Compared to conventional MRI contrast agents, CEST MRI agents have a number of unbeatable advantages. CEST MRI has the ability to exploit non-metallic, bioorganic, biocompatible, diamagnetic compounds. As endogenous and exogenous biologically relevant molecules and compounds contain hydroxyl (–OH, 0.8–2 ppm from water), amino (–NH2, 1.8–2.4 ppm), or amide (–NH, 3.5–6.3 ppm) groups, they inherently are good candidate CEST agents [27][28][51]. To date, a wide range of diamagnetic compounds (Table 1) have been investigated [52], and many of them, for example, X-ray and CT contrast agents [53][54][55], drugs [56][57][58][59], nutrients and supplements [16][41][60][61][62], and drug carriers [52][63], are clinically available agents. The advantage to use these compounds as CEST MRI agents is unprecedented: they can be used directly in humans, which is one of the most formidable challenges for the clinical use of most newly synthesized contrast agents. Besides the excellent potential of translatability, CEST MRI also has a number of technical advantages. First, unlike metallic agents that can strongly affect the inherent tissue T1 and T2 properties, CEST agents may be used in conjugation with other MRI methods simultaneously as exchangeable protons only slightly affect tissue T2 times and have a negligible effect on tissue T1 times. Moreover, CEST MRI contrast can be turned on and off at will by turning RF pulses on and off [64][65]. Hence, it is possible to simultaneously acquire other (inherent) MRI contrast and CEST MRI contrast [66][67], allowing combined detection of CEST agents with other morphologic, functional, and molecular assessments. Finally, simultaneous detection of multiple CEST agents is also possible as long as the agents have distinctive CEST offsets, which sometimes is referred to as multi-colored MRI detection [62][65][68][69].

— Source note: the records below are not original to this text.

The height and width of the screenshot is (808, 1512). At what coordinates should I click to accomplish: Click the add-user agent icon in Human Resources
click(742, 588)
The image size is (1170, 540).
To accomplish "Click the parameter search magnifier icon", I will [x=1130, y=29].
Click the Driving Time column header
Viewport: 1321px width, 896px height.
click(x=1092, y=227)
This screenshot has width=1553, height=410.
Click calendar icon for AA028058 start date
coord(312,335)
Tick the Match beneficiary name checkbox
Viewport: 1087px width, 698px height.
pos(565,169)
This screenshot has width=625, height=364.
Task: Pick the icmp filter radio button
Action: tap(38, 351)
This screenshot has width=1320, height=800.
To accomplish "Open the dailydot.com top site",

Table 1. DIACEST library (Reprinted with permission from Ref [52]).

Exchangeable Proton Signal Frequency Offset Δω (ppm) Examples
Hydroxyl (–OH) 0.8–2, 4.8 Glucose [60][61][70]; 3-OMG [71][72][73]
2DG [74][75][76]; dextran [77][78]; sucralose [79]; sucrose [80]; glucosamine [81]; phenols [82]
Amide (–NH) 3.5, 4.2, 5.6 Poly-L-lysine [83]; iopamidol [84]; iopromide [55]; mobile proteins [5]
Amino (–NH2) 1.8–2.4 L-arginine [62][85]; protamine [86]; cytosine/5-FC [87]; proteins [88]
folate acids [59]
Heterocyclic ring amide (–NH) 5–6.3 Barbituric acid [86]; thymidine [89]; uridin70e [90]
Hydrogen bonds 6–12 Salicylic acids [91]; imidazoles [92]; H2O2 [41]
Aliphatic protons (rNOE) −1.6, −3.5 Mobile proteins [93][94]
Abbreviations: 3-OMG: 3-O-methyl glucose; 2DG: 2-deoxy-d-glucose; rNOE: relayed nuclear Overhauser effect.

 

3. Conclusions

CEST MRI is a rapidly developing technology with the unprecedented ability to directly use a broad spectrum of clinical agents and even drugs as MRI contrast agents, providing a practical way to realize “label-free” theranostics. The inventory of CEST agents keeps expanding. It is anticipated that many CEST agents may be advanced to the clinic in the near future to help diagnosis or treatment monitoring in a personalized manner.